■ Dane współrzędnych pozycji
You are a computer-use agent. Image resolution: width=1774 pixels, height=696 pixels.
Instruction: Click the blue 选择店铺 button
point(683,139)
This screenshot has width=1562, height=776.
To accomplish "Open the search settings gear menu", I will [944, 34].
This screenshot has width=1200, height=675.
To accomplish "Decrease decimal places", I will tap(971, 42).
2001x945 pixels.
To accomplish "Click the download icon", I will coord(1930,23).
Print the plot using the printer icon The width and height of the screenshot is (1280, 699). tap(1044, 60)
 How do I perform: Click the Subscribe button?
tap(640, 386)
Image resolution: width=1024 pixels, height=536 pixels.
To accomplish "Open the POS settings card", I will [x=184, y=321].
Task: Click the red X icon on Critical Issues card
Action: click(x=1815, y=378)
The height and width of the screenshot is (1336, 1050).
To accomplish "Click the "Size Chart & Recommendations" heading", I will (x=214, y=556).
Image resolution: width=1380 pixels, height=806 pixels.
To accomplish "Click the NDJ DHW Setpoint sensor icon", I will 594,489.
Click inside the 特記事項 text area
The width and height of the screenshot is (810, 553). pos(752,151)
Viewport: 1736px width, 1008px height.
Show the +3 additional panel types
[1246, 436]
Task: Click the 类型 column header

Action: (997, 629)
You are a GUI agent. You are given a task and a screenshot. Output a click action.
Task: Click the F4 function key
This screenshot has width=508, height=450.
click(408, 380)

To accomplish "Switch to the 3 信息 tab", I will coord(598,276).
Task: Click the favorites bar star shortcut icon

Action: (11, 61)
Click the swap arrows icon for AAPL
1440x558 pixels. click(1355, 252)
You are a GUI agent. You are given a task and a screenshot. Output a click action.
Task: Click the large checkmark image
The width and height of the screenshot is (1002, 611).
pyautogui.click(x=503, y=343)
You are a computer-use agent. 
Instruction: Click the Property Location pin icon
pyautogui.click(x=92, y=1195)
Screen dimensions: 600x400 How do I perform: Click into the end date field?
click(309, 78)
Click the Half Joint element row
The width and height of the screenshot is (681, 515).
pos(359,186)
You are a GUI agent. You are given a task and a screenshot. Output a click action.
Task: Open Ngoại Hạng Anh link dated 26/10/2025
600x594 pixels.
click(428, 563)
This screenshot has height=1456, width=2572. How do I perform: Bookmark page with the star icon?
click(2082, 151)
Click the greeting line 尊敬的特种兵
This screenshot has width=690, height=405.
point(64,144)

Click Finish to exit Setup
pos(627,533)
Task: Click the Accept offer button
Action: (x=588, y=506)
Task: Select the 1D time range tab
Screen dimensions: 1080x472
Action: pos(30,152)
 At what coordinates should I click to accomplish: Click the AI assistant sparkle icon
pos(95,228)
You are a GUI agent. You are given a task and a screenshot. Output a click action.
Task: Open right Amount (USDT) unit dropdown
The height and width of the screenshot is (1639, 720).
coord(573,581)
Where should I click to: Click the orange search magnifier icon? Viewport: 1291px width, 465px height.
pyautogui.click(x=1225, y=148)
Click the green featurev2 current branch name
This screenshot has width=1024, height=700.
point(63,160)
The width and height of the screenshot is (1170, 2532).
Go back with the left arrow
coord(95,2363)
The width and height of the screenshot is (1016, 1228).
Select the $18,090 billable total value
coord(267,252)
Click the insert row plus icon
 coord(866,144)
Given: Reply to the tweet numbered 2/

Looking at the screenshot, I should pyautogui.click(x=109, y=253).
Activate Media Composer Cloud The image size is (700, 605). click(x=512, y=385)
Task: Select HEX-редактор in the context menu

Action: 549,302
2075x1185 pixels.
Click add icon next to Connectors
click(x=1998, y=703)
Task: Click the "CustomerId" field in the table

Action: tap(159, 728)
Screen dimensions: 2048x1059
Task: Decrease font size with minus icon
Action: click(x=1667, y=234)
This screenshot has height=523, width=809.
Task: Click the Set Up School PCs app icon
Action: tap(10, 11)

■ TREŚĆ ZADANIA
Zacytuj bez zmian wiersze od tego, w którym występuje „Print the plot”, aż do tego z „pyautogui.click(x=92, y=1195)” włącznie.

■ WYNIK ĆWICZENIA
Print the plot using the printer icon The width and height of the screenshot is (1280, 699). tap(1044, 60)
 How do I perform: Click the Subscribe button?
tap(640, 386)
Image resolution: width=1024 pixels, height=536 pixels.
To accomplish "Open the POS settings card", I will [x=184, y=321].
Task: Click the red X icon on Critical Issues card
Action: click(x=1815, y=378)
The height and width of the screenshot is (1336, 1050).
To accomplish "Click the "Size Chart & Recommendations" heading", I will (x=214, y=556).
Image resolution: width=1380 pixels, height=806 pixels.
To accomplish "Click the NDJ DHW Setpoint sensor icon", I will 594,489.
Click inside the 特記事項 text area
The width and height of the screenshot is (810, 553). pos(752,151)
Viewport: 1736px width, 1008px height.
Show the +3 additional panel types
[1246, 436]
Task: Click the 类型 column header

Action: (997, 629)
You are a GUI agent. You are given a task and a screenshot. Output a click action.
Task: Click the F4 function key
This screenshot has width=508, height=450.
click(408, 380)

To accomplish "Switch to the 3 信息 tab", I will coord(598,276).
Task: Click the favorites bar star shortcut icon

Action: (11, 61)
Click the swap arrows icon for AAPL
1440x558 pixels. click(1355, 252)
You are a GUI agent. You are given a task and a screenshot. Output a click action.
Task: Click the large checkmark image
The width and height of the screenshot is (1002, 611).
pyautogui.click(x=503, y=343)
You are a computer-use agent. 
Instruction: Click the Property Location pin icon
pyautogui.click(x=92, y=1195)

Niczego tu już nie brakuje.